PPMD is a bilateral but often asymmetric, nonprogressive dystrophy that is caused when the corneal endothelium produces an aberrant basement membrane. Clinically, PPMD is characterized by a Swiss cheese– or moon-like pattern. The eye may exhibit a peripheral ring, a focal wedge, or a band of parallel lesions with horizontal or vertical vesicular changes.

Diagnosis

Most patients with early Fuchs dystrophy are asymptomatic, but they may develop symptoms as the disease advances. They will typically experience blurry vision upon waking, decreased contrast sensitivity, ocular discomfort, and/or photophobia.
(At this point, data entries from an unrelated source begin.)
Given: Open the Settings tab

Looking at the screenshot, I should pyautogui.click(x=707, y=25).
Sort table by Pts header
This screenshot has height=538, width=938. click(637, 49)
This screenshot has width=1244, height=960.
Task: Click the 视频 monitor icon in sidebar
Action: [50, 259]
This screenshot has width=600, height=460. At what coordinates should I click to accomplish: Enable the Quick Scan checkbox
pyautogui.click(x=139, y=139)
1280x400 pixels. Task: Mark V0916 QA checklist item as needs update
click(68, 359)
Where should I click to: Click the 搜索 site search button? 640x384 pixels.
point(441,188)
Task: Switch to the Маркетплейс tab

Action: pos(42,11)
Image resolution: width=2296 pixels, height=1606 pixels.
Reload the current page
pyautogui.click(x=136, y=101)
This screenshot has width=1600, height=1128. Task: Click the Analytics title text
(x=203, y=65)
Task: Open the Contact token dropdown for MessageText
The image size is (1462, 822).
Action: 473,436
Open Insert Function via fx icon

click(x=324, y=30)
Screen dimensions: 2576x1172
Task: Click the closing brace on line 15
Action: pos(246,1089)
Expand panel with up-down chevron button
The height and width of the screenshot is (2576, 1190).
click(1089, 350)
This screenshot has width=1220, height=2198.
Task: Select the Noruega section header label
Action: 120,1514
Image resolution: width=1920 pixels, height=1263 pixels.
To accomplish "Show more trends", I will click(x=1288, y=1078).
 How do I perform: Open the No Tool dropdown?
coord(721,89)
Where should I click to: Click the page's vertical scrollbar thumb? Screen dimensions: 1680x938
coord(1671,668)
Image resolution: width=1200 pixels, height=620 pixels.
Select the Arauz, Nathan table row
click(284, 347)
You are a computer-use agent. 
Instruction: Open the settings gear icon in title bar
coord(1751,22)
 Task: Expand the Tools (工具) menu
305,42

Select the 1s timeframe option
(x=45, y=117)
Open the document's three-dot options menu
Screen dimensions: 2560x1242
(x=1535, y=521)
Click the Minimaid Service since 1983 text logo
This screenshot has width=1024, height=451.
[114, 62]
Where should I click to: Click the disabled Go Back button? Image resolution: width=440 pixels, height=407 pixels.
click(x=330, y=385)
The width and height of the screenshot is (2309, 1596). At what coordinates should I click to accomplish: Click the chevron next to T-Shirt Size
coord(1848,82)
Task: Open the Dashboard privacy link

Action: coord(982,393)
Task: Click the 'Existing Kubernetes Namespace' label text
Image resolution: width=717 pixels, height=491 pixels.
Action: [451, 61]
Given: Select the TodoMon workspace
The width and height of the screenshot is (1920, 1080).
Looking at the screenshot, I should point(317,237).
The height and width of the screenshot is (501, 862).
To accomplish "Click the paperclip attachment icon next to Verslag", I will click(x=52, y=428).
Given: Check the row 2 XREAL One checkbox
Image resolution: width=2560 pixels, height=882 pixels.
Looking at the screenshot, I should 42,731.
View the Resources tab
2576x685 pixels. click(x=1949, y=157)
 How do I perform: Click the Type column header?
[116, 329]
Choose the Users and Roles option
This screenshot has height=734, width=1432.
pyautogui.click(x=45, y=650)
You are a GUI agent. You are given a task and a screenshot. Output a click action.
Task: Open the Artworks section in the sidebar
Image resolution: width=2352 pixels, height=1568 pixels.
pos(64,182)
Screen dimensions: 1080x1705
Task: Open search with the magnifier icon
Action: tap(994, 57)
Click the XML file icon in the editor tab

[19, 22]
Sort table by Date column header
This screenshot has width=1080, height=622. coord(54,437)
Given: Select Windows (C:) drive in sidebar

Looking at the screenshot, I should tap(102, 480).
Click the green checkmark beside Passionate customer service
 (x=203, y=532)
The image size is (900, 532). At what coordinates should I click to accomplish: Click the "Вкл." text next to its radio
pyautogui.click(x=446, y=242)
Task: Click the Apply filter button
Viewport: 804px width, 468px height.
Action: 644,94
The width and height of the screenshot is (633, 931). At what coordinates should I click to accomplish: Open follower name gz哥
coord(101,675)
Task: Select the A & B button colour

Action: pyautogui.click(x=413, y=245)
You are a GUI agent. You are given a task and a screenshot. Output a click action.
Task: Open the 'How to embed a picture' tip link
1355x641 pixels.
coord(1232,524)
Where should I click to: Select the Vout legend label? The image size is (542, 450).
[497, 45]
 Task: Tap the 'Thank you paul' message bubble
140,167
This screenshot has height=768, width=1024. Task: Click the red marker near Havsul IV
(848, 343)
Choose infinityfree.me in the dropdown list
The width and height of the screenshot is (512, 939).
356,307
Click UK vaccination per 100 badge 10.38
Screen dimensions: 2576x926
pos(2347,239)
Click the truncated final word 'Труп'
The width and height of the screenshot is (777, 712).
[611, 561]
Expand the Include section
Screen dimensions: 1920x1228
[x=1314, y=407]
Patients with PPMD are usually asymptomatic. The condition is rarely severe enough for patients to develop corneal edema, corectopia, or angle-closure glaucoma, caused by the migration of epithelialized PPMD endothelial cells across the anterior chamber angle.¹²

Treatment

Management of patients with Fuchs dystrophy and PPMD depends on their symptoms and objective findings. Hypertonic saline drops or ointment may improve symptoms. Surgical intervention may be warranted in severe Fuchs dystrophy. Penetrating keratoplasty has largely been replaced by partial-thickness corneal transplantation procedures such as Descemet stripping automated endothelial keratoplasty (DSAEK) and Descemet membrane endothelial keratoplasty (DMEK). DSAEK and DMEK are similar procedures. DSAEK involves the transplantation of donor stromal tissue, Descemet membrane, and endothelial cells. In DMEK, only donor Descemet membrane and endothelial cells are transplanted.

CONCLUSION

Corneal dystrophies will present themselves in an optometric examination, so optometrists should be able to identify and manage these conditions. It’s also a good idea to establish a relationship with a cornea specialist, if you haven’t already, and to refer patients with suspected or confirmed corneal dystrophies to him or her when they are in need of surgery.